Ihre Bildsprache bewegt sich zwischen Neo-Expressionismus und symbolischer Figuration. Weibliche Körper, Tiere und mythologische Figuren erscheinen in intensiven Farben und gestischen Linien.
Im Zentrum der Ausstellung steht ein fortlaufender Werkkomplex, der die persönliche Reise der Künstlerin widerspiegelt: ihre Suche nach Liebe sowie Erfahrungen von Schmerz, Verletzlichkeit, Freundschaft, Verlust und Selbstfindung.
Ein zentraler Bestandteil der Ausstellung ist eine Serie von fünfzig Brustporträts, die in persönlichen Begegnungen mit Frauen im Atelier der Künstlerin in der Fabrik der Künste in Hamburg entstanden sind.

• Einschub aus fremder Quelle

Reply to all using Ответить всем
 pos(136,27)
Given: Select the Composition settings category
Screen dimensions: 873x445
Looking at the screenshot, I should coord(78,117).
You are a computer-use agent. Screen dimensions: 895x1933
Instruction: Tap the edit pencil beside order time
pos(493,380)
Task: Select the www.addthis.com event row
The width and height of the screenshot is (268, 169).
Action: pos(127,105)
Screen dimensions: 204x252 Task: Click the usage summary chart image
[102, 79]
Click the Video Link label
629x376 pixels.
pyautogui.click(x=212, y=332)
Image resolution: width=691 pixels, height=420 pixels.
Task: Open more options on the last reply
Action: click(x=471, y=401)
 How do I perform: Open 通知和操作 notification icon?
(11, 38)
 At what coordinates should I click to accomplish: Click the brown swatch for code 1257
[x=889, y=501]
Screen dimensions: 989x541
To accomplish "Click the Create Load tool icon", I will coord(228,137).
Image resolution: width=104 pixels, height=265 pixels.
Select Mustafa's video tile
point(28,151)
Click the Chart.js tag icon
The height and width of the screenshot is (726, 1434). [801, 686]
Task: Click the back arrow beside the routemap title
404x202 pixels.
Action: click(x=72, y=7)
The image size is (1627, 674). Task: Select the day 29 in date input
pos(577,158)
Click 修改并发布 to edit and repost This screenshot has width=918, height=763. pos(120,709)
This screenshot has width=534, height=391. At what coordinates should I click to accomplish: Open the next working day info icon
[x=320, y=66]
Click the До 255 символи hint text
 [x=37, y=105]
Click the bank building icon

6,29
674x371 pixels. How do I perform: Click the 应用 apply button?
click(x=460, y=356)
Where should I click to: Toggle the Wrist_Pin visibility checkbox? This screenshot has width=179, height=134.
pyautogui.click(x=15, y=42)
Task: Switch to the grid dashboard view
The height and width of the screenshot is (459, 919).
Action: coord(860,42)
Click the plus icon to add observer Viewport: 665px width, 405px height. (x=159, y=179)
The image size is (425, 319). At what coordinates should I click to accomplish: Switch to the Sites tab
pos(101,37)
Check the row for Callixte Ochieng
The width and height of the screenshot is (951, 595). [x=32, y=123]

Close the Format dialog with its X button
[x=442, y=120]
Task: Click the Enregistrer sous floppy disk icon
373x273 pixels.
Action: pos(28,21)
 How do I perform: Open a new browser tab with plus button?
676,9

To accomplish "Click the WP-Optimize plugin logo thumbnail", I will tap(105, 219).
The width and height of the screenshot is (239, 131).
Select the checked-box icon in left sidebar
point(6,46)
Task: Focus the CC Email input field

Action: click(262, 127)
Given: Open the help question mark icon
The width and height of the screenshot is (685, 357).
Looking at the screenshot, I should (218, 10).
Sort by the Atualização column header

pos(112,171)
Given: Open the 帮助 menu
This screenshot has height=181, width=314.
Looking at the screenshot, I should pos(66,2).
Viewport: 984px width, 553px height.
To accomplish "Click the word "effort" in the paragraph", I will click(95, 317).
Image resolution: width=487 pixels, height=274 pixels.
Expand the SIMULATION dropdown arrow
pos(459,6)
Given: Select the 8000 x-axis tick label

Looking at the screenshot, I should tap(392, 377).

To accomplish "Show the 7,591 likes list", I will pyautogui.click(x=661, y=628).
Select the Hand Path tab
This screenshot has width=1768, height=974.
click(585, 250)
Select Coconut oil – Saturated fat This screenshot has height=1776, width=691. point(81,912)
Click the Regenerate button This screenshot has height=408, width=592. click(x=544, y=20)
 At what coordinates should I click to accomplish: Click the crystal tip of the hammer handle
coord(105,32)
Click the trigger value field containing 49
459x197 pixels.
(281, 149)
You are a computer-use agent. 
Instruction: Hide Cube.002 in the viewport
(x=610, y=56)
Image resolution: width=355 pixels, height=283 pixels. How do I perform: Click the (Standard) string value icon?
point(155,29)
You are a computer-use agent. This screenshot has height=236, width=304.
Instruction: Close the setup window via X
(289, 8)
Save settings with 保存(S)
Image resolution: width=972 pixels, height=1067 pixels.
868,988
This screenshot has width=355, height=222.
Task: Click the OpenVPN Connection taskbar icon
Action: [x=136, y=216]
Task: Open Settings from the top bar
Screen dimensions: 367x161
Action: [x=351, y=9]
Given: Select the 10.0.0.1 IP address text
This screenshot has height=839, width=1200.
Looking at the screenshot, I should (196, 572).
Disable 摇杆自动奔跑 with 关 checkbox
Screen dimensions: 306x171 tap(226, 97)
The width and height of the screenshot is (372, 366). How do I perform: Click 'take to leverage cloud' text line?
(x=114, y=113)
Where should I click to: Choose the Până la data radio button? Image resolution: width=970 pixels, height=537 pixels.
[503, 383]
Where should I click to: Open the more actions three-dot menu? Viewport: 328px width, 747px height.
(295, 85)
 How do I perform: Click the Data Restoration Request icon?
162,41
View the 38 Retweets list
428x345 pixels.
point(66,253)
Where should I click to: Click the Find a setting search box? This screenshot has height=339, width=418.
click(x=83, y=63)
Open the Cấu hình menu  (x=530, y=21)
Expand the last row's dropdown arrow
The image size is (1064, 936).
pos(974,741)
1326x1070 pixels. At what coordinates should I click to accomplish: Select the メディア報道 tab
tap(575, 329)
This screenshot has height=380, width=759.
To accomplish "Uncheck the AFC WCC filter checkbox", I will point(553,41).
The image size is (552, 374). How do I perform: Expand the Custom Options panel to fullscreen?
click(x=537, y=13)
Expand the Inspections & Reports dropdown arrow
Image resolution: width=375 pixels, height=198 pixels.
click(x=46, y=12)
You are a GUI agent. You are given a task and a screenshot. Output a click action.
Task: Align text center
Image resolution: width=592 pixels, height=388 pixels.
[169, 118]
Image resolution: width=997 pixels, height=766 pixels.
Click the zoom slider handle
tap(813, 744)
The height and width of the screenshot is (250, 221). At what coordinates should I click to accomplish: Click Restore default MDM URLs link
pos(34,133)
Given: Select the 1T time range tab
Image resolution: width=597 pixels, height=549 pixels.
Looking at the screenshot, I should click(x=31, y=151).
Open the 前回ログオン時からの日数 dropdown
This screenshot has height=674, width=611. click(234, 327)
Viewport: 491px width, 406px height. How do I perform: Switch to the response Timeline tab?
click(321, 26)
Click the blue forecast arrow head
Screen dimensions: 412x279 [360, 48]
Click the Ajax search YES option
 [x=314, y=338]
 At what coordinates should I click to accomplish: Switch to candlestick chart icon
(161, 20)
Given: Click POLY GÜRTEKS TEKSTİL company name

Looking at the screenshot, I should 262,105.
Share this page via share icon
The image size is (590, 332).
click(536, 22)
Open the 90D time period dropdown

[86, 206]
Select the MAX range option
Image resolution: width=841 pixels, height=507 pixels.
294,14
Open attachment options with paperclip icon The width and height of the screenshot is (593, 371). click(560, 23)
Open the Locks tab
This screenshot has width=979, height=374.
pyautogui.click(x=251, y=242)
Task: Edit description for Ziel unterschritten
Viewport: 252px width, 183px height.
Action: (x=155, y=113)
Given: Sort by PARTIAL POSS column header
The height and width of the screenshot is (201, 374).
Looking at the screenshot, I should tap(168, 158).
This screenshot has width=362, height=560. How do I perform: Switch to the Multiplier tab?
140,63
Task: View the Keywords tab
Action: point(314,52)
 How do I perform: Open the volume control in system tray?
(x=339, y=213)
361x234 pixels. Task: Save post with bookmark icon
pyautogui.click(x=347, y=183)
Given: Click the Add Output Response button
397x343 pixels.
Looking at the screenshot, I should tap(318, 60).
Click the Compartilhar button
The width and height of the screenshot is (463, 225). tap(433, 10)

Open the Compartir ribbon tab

Was zunächst wie eine Sammlung farbintensiver Körperstudien erscheint, offenbart sich als Raum für unausgesprochene Geschichten und emotionale Realitäten.
Mythologische Bezüge und getippte Texte auf ihrer Schreibmaschine erweitern die Ausstellung um weitere Ebenen ihrer Lebenserfahrung wie Verlust, Selbstakzeptanz und Ablehnung.